-NOTAS PARA A COMPREENSÃO DO TEXTO:
-A vinha no tempo de Cristo – No tempo de Cristo, os vinhedos eram plantados geralmente nas encostas dos morros, em terrenos circundantes(...) A terra era trabalhada à enxada e tiravam-se as pedras. Uma sebe, cercaduras de estacas, de pedras ou cerca viva (cerca de plantas) protegia a propriedade da incursão do gado ou dos animais selvagens (raposa, javali). A colheita, período de alegria (mais do que acontece com as nossas farinhadas), se estendia de meados de setembro a fins de outubro.
Em determinado lugar da vinha, construía-se um pequeno prédio com uma torre, onde ficavam os guardas, de olhos atentos. O lagar era onde as uvas eram espremidas. Era uns tanques de alvenaria. Ele compunha-se de duas partes. Os tanques da parte de cima recebiam o suco das uvas, o qual era guardado para fermentação em jarras de pedra (argila), ou em odres (sacos) de pele de animais. Tinham o cuidado de guardar o suco que ia fermentar em odres novos para não se romperem por causa exalação dos gases.
-COMPREENSÃO DA PARÁBOLA DA VINHA:
-A vinha é o povo de Deus. Nas páginas da Bíblia, em toda ela, fala-se disso. Os salmos explicitam: o Povo de Deus foi uma vinha transplantada do Egito.
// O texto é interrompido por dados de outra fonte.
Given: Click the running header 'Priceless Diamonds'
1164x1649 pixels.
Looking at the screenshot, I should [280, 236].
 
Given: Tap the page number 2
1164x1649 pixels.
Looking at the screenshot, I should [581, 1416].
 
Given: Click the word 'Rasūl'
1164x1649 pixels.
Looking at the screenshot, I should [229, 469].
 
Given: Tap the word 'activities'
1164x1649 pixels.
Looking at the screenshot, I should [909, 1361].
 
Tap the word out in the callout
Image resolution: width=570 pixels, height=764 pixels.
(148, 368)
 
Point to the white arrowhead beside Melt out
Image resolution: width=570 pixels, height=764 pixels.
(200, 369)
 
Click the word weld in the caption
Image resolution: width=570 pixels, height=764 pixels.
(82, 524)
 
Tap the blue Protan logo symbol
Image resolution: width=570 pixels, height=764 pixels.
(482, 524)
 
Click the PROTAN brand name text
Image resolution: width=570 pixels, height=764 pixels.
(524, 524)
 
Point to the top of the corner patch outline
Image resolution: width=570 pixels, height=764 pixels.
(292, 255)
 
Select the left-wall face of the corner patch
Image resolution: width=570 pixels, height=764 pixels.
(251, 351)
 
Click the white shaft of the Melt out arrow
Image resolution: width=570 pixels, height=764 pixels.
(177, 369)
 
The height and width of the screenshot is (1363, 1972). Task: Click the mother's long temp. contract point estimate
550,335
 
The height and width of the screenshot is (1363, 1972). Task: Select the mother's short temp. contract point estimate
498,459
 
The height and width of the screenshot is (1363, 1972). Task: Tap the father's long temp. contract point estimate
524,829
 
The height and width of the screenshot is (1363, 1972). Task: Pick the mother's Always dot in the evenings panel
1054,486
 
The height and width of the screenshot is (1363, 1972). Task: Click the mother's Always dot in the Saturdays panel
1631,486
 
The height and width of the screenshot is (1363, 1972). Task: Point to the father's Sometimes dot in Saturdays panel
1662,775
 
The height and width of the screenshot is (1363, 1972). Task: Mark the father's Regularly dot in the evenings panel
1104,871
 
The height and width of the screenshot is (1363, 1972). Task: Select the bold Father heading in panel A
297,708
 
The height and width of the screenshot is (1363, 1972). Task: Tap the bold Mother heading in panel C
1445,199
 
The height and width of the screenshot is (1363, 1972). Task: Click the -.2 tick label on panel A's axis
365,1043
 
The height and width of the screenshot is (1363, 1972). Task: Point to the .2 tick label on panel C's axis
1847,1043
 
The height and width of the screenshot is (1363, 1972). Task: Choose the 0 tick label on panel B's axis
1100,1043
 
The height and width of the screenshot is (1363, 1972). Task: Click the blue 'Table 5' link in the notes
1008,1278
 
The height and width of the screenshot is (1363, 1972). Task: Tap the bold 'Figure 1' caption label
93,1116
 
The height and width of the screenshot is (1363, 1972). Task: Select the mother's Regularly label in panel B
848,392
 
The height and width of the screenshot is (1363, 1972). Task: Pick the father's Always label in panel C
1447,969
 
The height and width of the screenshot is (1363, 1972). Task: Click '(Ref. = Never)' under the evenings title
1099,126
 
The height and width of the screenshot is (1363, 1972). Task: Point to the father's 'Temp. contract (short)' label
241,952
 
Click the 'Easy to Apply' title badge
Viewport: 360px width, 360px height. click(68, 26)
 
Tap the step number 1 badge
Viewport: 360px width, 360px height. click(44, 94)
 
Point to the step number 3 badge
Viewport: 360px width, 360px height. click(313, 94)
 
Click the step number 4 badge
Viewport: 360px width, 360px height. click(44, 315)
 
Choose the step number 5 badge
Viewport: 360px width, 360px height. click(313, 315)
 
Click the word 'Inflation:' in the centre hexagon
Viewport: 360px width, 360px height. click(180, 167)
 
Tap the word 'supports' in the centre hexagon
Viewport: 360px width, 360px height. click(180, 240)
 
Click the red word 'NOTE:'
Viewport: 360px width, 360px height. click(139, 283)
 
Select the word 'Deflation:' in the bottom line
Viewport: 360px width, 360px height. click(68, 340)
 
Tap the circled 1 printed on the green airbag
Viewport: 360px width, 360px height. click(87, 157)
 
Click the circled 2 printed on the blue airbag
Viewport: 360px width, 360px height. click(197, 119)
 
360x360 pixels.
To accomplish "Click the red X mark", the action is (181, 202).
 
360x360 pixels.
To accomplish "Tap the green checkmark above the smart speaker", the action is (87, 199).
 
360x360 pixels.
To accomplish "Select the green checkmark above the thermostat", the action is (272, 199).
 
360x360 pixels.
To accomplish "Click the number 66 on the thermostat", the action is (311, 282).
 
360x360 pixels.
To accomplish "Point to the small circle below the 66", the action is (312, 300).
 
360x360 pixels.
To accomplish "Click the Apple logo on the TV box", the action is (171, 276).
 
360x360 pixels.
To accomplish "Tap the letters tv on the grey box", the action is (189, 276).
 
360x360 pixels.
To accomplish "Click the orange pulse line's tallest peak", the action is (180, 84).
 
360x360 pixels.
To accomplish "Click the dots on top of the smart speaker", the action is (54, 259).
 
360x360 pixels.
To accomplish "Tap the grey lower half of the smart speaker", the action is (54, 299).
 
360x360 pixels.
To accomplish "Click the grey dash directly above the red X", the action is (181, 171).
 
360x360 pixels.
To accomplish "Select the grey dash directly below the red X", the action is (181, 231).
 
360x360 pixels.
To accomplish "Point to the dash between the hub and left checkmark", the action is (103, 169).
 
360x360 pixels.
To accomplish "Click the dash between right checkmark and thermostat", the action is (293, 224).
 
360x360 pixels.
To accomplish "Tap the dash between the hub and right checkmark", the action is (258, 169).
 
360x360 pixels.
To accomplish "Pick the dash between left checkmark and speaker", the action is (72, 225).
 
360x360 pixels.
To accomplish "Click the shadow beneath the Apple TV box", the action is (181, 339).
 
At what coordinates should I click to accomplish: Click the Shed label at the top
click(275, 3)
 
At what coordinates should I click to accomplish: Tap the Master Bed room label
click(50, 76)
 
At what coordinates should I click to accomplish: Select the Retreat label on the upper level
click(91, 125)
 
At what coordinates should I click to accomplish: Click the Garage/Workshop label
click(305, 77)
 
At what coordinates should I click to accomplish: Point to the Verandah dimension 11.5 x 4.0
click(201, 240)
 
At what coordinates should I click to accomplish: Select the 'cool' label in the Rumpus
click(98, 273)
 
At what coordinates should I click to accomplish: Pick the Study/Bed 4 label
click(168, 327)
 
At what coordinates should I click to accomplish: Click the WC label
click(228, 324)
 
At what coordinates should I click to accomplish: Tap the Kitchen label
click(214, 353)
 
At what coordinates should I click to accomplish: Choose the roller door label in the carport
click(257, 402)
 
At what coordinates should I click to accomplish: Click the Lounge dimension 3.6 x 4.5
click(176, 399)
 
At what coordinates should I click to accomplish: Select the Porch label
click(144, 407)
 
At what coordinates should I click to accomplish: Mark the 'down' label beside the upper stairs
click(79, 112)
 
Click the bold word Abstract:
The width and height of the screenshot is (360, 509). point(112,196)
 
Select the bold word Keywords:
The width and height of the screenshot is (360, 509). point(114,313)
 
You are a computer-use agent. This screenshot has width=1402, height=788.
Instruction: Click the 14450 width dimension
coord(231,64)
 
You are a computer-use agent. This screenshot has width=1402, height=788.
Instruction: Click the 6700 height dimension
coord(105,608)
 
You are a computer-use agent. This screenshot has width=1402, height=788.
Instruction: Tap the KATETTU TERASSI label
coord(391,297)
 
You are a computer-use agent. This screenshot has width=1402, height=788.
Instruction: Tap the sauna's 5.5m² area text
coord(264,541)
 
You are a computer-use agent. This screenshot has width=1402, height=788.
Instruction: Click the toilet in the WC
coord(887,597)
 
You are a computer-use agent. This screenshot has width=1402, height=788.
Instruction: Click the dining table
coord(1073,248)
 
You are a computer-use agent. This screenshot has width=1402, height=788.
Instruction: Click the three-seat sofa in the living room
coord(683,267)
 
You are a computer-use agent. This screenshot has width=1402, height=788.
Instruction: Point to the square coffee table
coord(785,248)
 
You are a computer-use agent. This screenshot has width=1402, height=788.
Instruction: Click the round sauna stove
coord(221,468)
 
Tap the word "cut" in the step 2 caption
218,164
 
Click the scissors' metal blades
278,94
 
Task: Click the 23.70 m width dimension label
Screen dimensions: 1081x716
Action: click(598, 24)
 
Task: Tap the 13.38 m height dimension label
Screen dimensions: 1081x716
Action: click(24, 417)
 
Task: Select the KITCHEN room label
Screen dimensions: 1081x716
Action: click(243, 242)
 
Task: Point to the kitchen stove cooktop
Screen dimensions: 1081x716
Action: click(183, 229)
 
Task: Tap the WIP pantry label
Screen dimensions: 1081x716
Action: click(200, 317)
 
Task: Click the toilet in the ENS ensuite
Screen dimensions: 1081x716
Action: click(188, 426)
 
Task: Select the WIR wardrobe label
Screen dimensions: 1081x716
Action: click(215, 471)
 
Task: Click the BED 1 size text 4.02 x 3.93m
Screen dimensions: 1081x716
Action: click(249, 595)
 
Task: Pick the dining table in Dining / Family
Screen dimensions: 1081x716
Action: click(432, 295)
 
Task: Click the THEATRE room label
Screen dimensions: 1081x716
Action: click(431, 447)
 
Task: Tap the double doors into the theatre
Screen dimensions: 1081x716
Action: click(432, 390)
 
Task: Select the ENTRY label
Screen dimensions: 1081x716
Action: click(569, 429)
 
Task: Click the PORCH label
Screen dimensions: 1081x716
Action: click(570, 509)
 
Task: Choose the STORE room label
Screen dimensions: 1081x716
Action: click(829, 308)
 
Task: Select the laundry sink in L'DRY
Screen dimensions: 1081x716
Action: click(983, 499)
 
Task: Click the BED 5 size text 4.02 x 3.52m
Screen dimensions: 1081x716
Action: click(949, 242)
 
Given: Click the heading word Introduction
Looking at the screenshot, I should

-Deus é o dono da vinha e Ele a confiou aos líderes judeus: sumos-sacerdotes, fariseus, anciãos, escribas.
-Os empregados que foram receber os frutos são os profetas, em várias épocas.
-Os líderes judeus não ouviram os profetas e os trataram mal ou os mataram. O último foi João Batista.
-Afinal, o Dono da Vinha resolveu mandar seu próprio filho. Eles o jogaram para fora da vinha, fora da cidade de Jerusalém, onde estava o monte Calvário e o crucificaram.
-Então, Jesus será o arrendatário de uma nova vinha, que dará os frutos desejados, em substituição à velha vinha (o Povo de Deus).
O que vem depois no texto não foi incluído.